Beamr’s technology works by taking ingested video and identifying miniscule changes it can make to pixels, normally to make two adjacent pixels identical. After these adjustments are made, using algorithms, the frame is sent to the encoder to compress the video file, which should result in a final output that is smaller in file-size than the original. Shrinking the video size without impacting the viewing quality is very important for OTT video on mobile devices, but will also find supporters from the network and infrastructure players that have to transport all those video files – which make up the majority of all internet traffic by volume.

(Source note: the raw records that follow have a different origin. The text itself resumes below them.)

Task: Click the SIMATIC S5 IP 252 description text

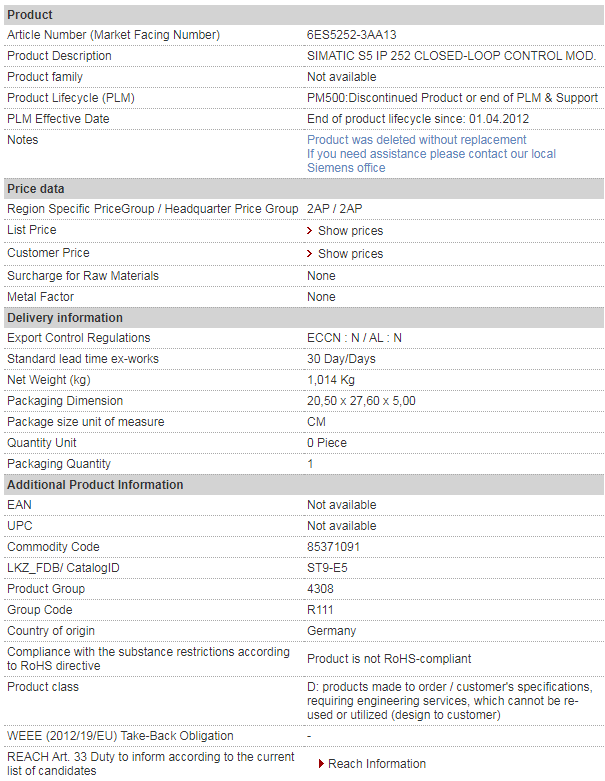Action: pyautogui.click(x=451, y=56)
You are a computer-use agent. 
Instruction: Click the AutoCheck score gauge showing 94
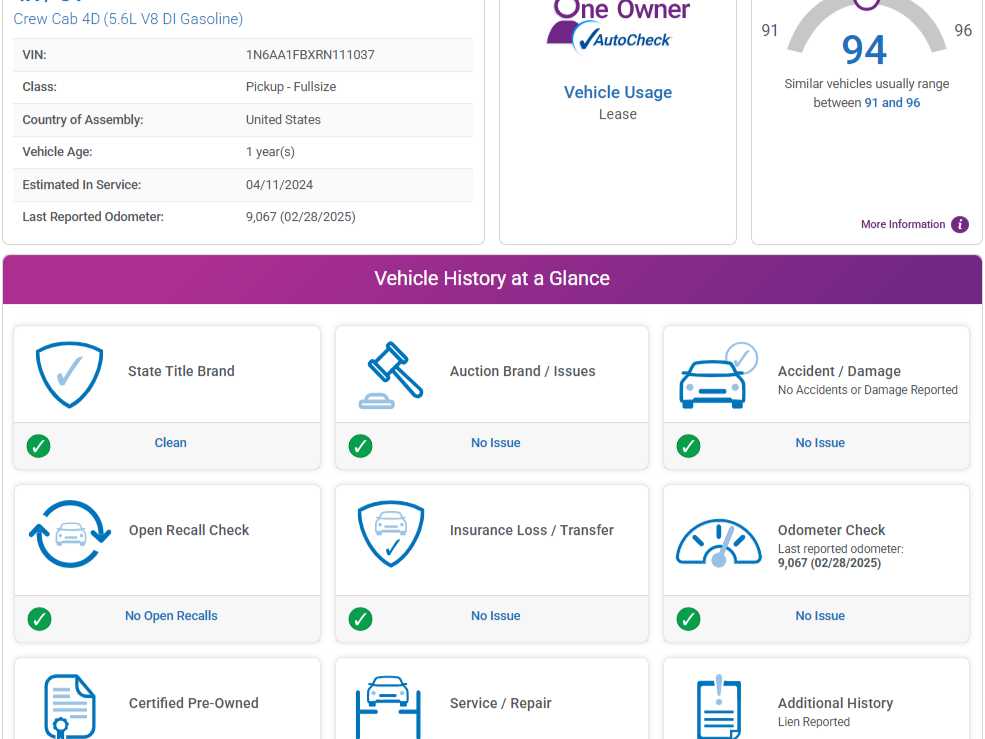[x=865, y=40]
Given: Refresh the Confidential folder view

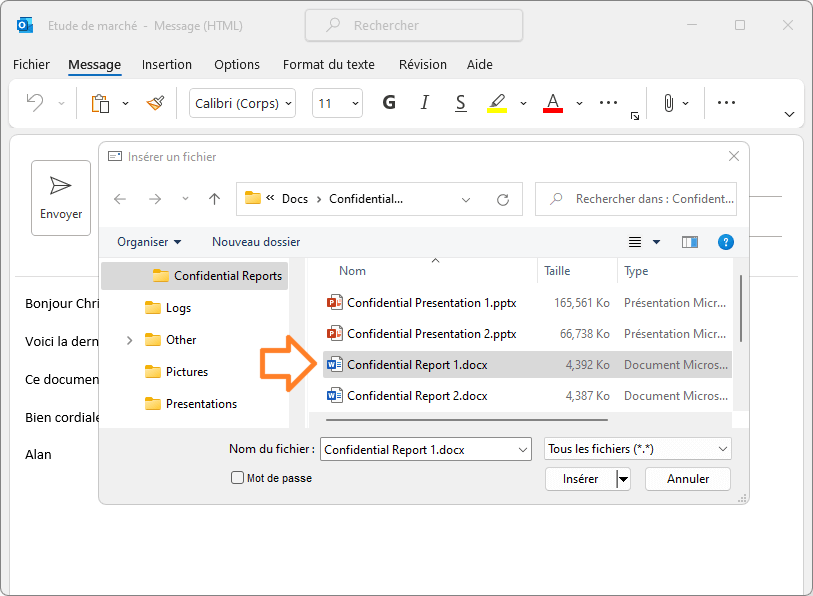Looking at the screenshot, I should (503, 199).
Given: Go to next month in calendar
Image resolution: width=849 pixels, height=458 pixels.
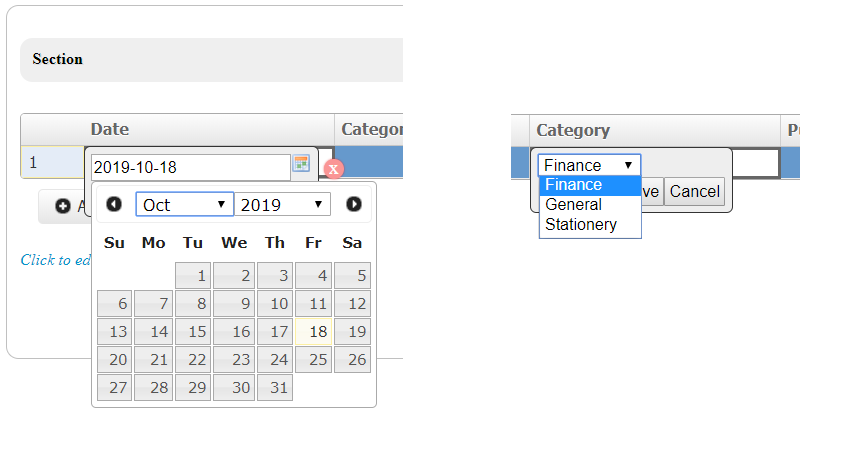Looking at the screenshot, I should [x=354, y=204].
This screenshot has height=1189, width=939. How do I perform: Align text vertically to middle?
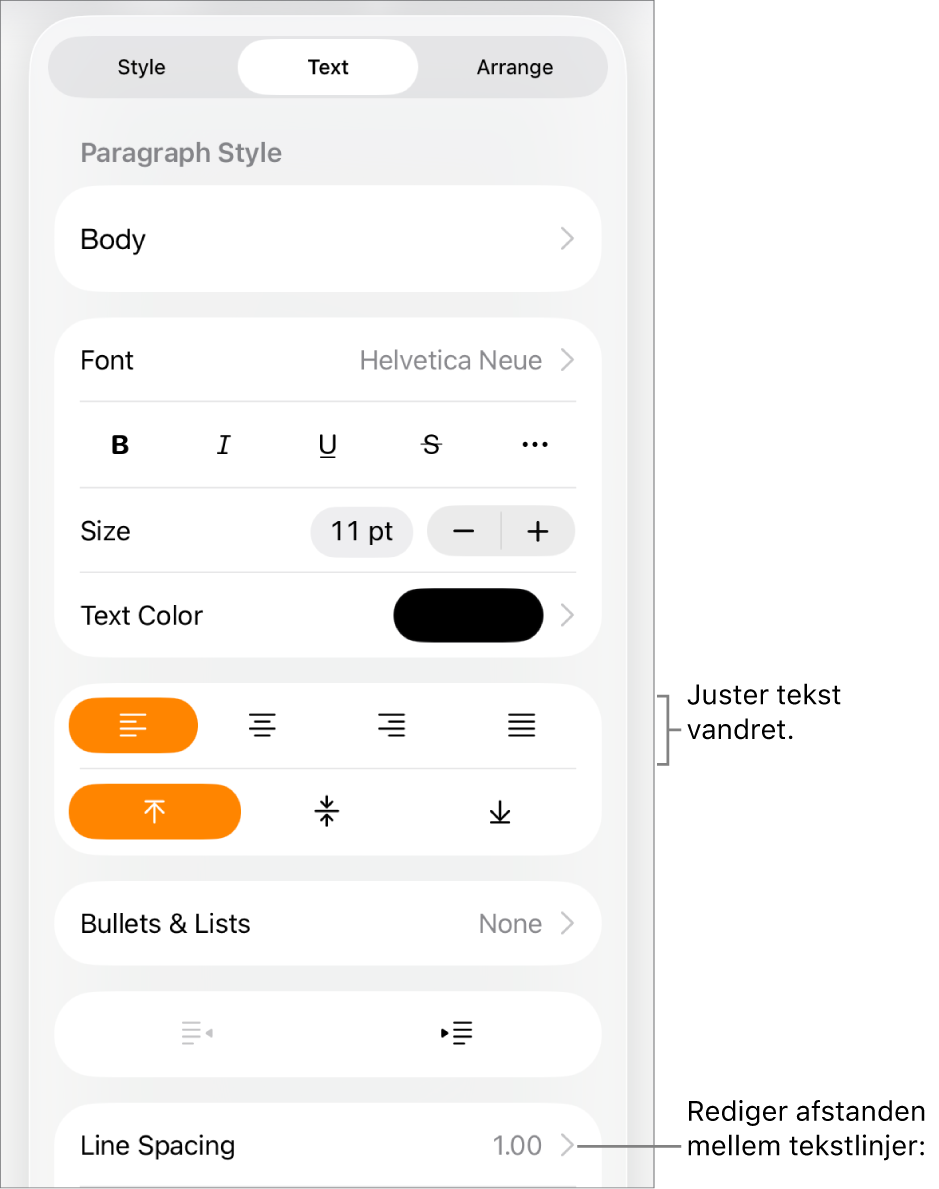pos(327,811)

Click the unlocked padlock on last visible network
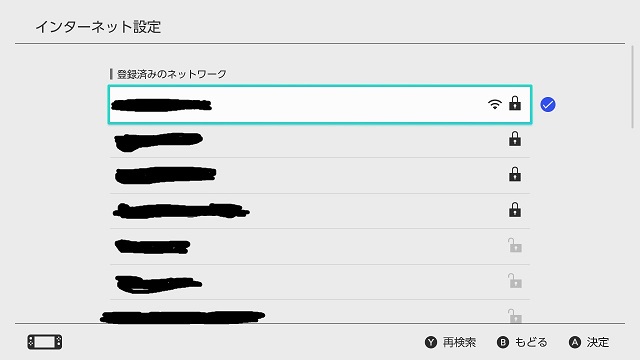coord(515,316)
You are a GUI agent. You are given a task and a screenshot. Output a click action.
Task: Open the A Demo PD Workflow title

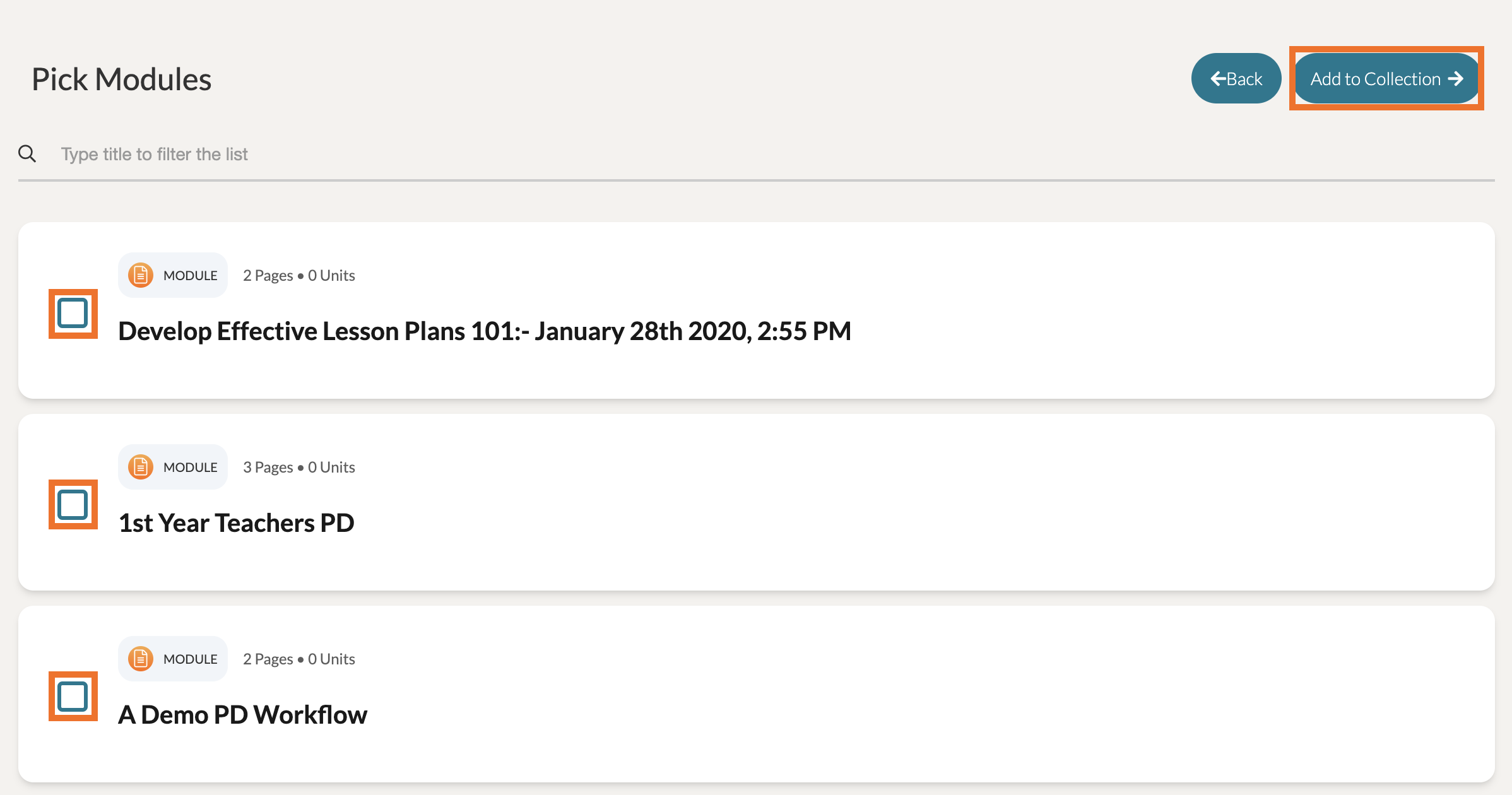coord(243,715)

These tiny changes are subject to passing the test of whether a human can notice the before and after differences. For the ultimate test, Beamr took its algorithms to the hawk-eyed experts of Hollywood Studios, and has since adjusted its algorithms considerably with the assistance of the studio experts – which makes perfect sense as the main customers for this technology will be the studios themselves. The demonstration we were given at IBC 2014 showed one HEVC 4K stream at 18.7 Mbps and another identical stream at 11.2 Mbps, and there was no way to tell the difference between them.

Vanguard Video also claims that it can achieve up to 50% bit-rate reduction compared to H.264, and that its V.265 compression technology is the most commercially deployed HEVC codec SDK in the world. With the open source X.265, it has now become fairly straightforward to build an encoding platform, with the addition of video acceleration from an Intel Xeon server. This has resulted in market commoditization bringing pricing down, but the rush to get to HEVC and UHD encoders has managed to support the industry by keeping pricing up.

Another company which claims it can cut 50% of video bandwidth using bit rate reduction algorithms is Faroudja – which, running on a Xeon server with an Nvidia GPU, uses a very similar technique to that used at Beamr. The difference is that instead of trying to emulate a group of adept viewers and working out what they can and can’t notice, Faroudja has tried to create two layers of detail in two different data streams and organized them in such a way that they compress more naturally. But it admits that it tests the system in much the same way – a group of viewers essentially playing spot the difference.

Another example is V-Nova’s Perseus compression technology, a method of video compression that promises UHD quality at Full HD bandwidths, which claims to deliver the same quality video as HEVC but use only 7-8 Mbps.

We have previously said that V-Nova could be one of the start-ups that contribute to solving a problem which Qualcomm analyzed correctly first – to offer 1,000 times the data rates over a five-year period. The difference between the Qualcomm answer to that problem and the answers provided by companies like V-Nova – and we would add that Beamr, Faroudja, and US modulation scheme inventor Magnacom, should all be included – is that Qualcomm rubs its hands at massive capex inflation at the heart of the cellular network, while these algorithmic approaches simply see a new arrangement of what is already there.

Last year, Beamr released a case study with its customer M-Go, showing a significant improvement in user experience by using its video optimization. M-Go, a digital streaming service and joint venture between Technicolor and DreamWorks Animation, selected Beamr Video to provide consumers with an optimized streaming video experience. It measured three key metrics: video start time, re-buffer events, and quality of video – claiming improvements in all three metrics. Re-buffer events reduced by 50%, start time decreased by 20%, and higher quality became available at lower bandwidths, enabling most viewers to watch in 1080p.